If successful, the Trust's application could have resulted in the majority of Private Timber Reserves, approved after the introduction of Land Use Planning and Approvals Act 1993 (9 November 1993) to be revoked. Some landowners may have had local government approval to undertake forestry activities prior to applying for a Private Timber Reserve, and hence would not be revoked. Of immediate concern was that Timber Harvesting Plans for areas declared as Private Timber Reserves, may be invalid, and may need local government planning permission. Any harvesting underway on Private Timber Reserves at the time, without planning permission, would have in breach of the provisions of the Land Use Planning and Approval Act 1993.

==== Legislative response ====
An amendment was made to Forest Practices Act 1985 whereby a requirement to obtain a permit to undertake forestry activities under the Land Use Planning and Approvals Act 1993 was deemed not to be a prohibition under Section 8 2(A) of the Forest Practices Act 1985.

In June 1999, Royal assent was given to the Forest Practices (Private Timber Reserves Validation) Act 1999. This Act validated Private Timber Reserves already declared.

=== Forests Practices Tribunal (2006) ===
An appeal against the approval of a Private Timber Applications from EE & IC Porter resulted in a hearing that heard evidence for 17 days There were six appellants Meander Valley Council, J & M Hawkes, N Hoofman, PA Elkin, J Lies, J King; The appellants were all "prescribed persons" under the Forest Practices Act Section 7(4) with three respondents; EE & IC Porter (landowners who submitted the application, and the Forests Practices Authority who approved the application. Other parties provided submissions to the appeal: Private Forests Tasmania, the Authority accepting and assessing the application; Gunns Ltd, a forestry company purchasing the wood from the landowner; The Environment Association, a local conservation group and Mr Lockhart, a local resident.

The Tribunal received 12 submissions in writing. These submissions often included expert advice and opinion from other parties. Each submission was then reviewed by all Appellants and Respondents, and submissions in reply lodged. In some cases, additional expert advice was included. During the hearing each party was then able cross examine witness, in particular expert witnesses, giving evidence. As result, in addition to the authors of the submissions from the Appellants and Respondents (12 persons), 17 persons were subject to cross examination.

==== Findings ====
The Tribunal dismissed the appeal and affirmed the decision of the Forest Practices Authority to approve the application.

During the hearing the appellants sought to have the decision of the Forest Practice Authority quashed because the application form for the Private Timber Reserve was not complete The Tribunal found this did not invalidate the application.
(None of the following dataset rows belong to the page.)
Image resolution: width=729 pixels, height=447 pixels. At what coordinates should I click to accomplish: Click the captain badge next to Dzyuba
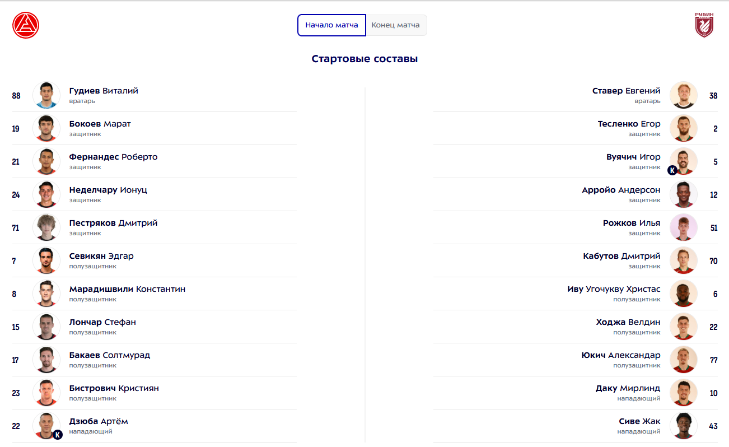coord(58,435)
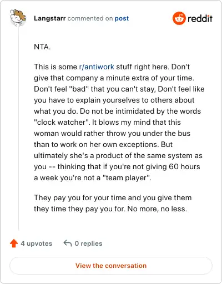Collapse comment using vertical thread line
The height and width of the screenshot is (284, 222).
(19, 129)
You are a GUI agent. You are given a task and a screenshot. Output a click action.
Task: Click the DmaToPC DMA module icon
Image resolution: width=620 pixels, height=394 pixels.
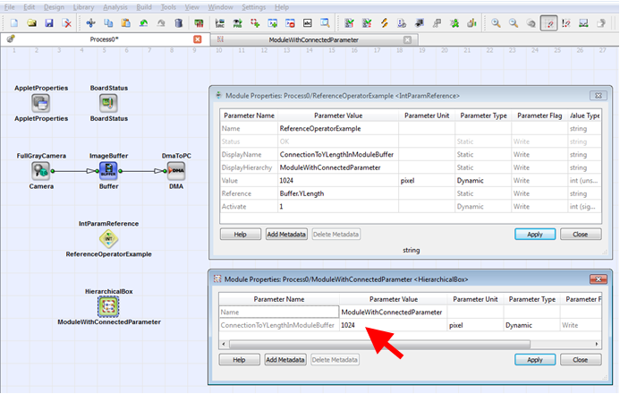pos(176,170)
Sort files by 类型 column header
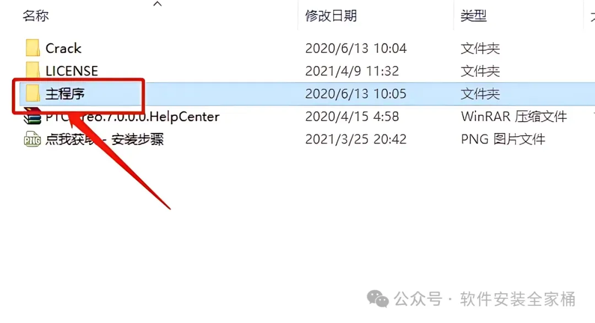Image resolution: width=595 pixels, height=323 pixels. (x=473, y=15)
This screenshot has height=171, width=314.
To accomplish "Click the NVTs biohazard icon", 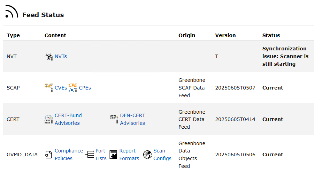I will [49, 56].
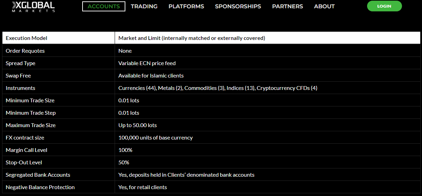Click the XGlobal Markets logo

33,7
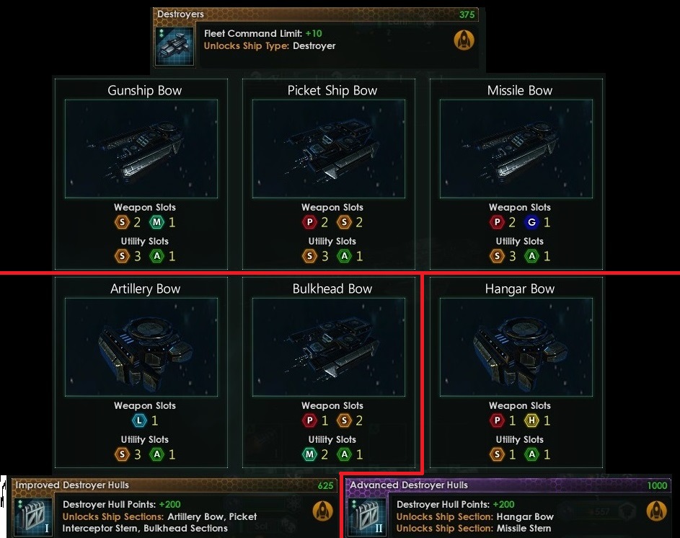Screen dimensions: 680x538
Task: Click the P weapon slot icon on Picket Ship Bow
Action: pos(309,222)
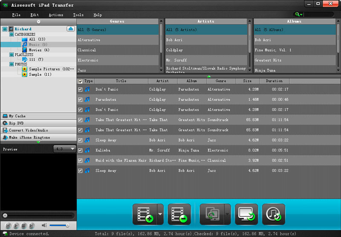Click the preview volume slider
The image size is (341, 237).
[x=59, y=225]
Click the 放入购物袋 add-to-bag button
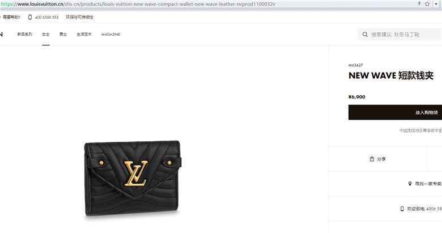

The application process was changed by the Private Forests Tasmania, in conjunction with Forests Practices Authority, in 2006, and a two part application form was authorised.

This hearing is notable due to its length, and the extensive cross examination of witnesses. The Tribunal found:

284. The hearing of these appeals extended to some 17 days. Many hundreds of pages of submission were subsequently received from the parties. The length of cross examination of witnesses by many of the appellants and their representatives was a principal cause of this situation. The Tribunal, particularly because of the requirement of section 37(9)(c) that it conduct the proceedings with a little formality and technically, and with as much expedition as a proper consideration of the matter permits, ultimately limited the representative to cross examination of 60 minutes each per witness.

==== Appeal ====
An appellant, Mr King appealed the decision of the Tribunal to the Supreme Court pursuant to the Judicial Review Act 2000 Justice Alan Blow concluded that "No error of law on the part of the Tribunal", and dismissed the appeal.

King then lodged an appeal with the Full Court of the Supreme Court of Tasmania, where Chief Justice Underwood and Justices Slicer and Tennent unanimously dismissed his appeal.